### Work instruction
With the pictures left out, print exactly the lines below that run from the one containing "Open build_sagemaker_pipeline.yml file link" through the one containing "Given: Click the horizontal scrollbar thumb".

### Data in this exercise
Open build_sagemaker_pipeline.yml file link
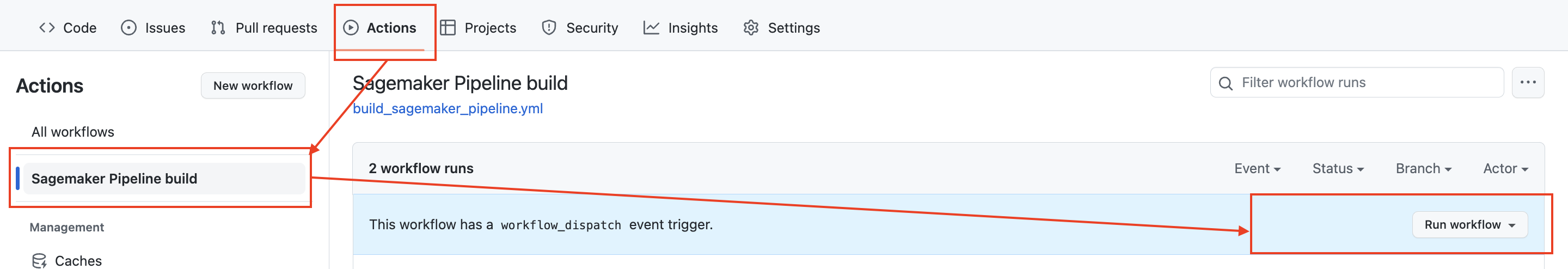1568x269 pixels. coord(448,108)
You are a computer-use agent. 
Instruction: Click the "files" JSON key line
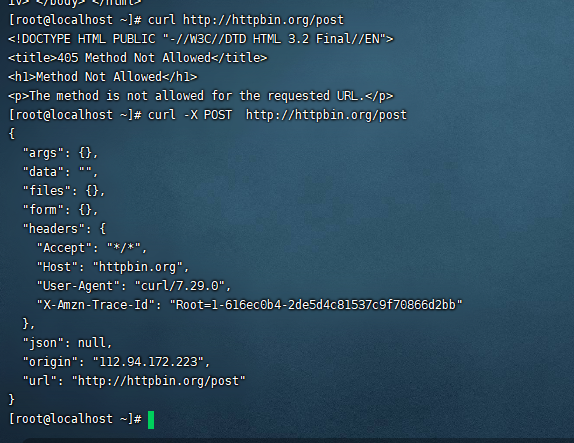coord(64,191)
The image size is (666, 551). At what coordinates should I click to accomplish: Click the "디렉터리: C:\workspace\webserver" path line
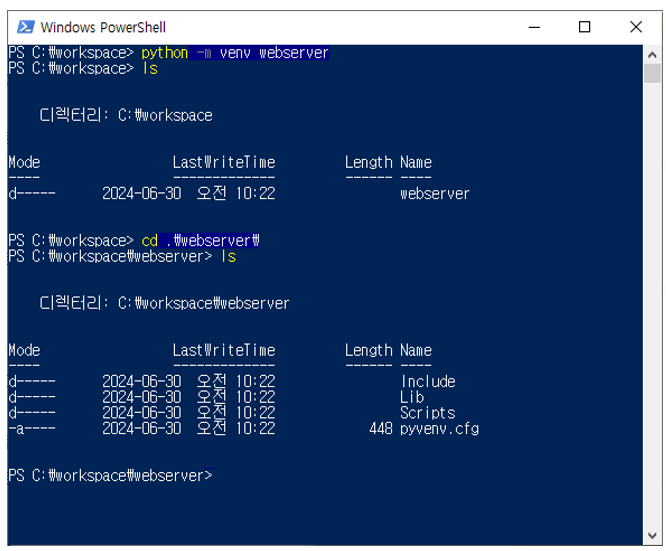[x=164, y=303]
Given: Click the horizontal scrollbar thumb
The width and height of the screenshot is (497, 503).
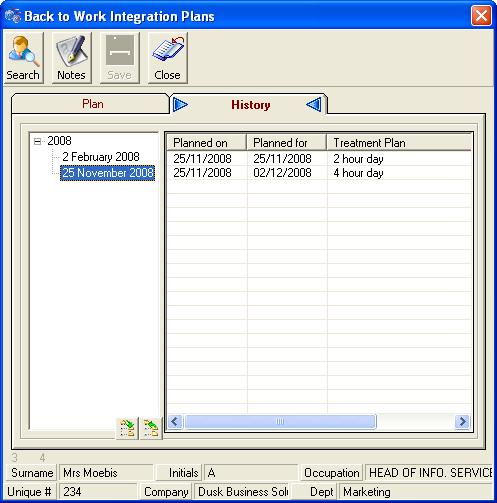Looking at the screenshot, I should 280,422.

---

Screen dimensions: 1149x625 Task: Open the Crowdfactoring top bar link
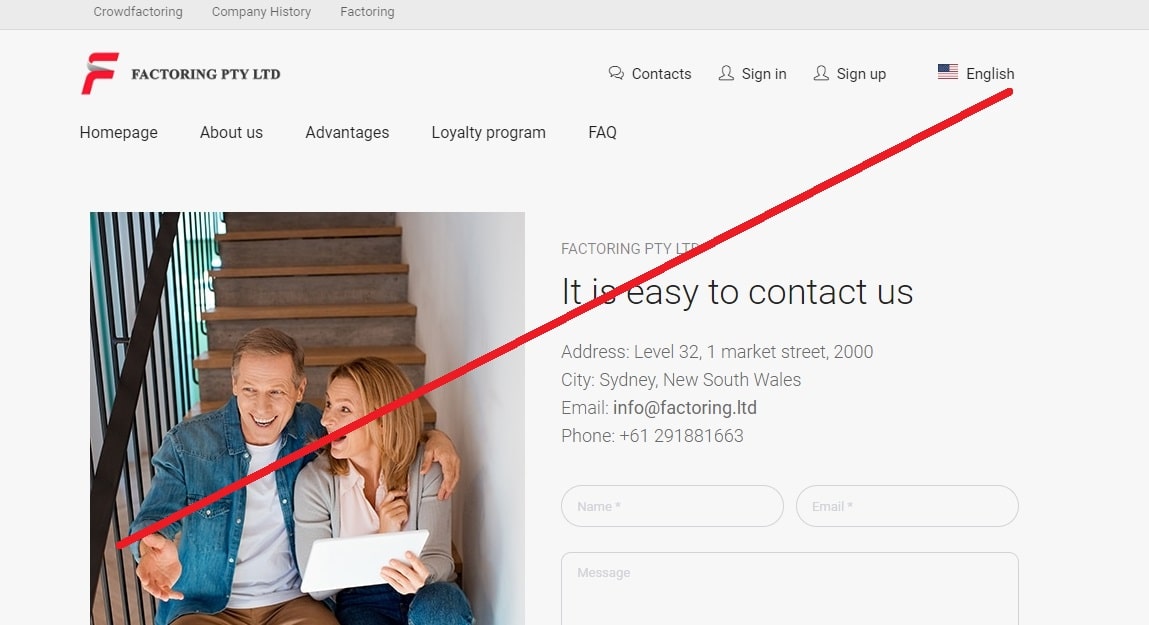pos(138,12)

### Answer for the task
Open build_sagemaker_pipeline.yml file link
1568x269 pixels. coord(448,108)
You are a computer-use agent. 
Instruction: Click the "files" JSON key line
coord(64,191)
The image size is (666, 551). At what coordinates should I click to accomplish: Click the "디렉터리: C:\workspace\webserver" path line
[x=164, y=303]
Given: Click the horizontal scrollbar thumb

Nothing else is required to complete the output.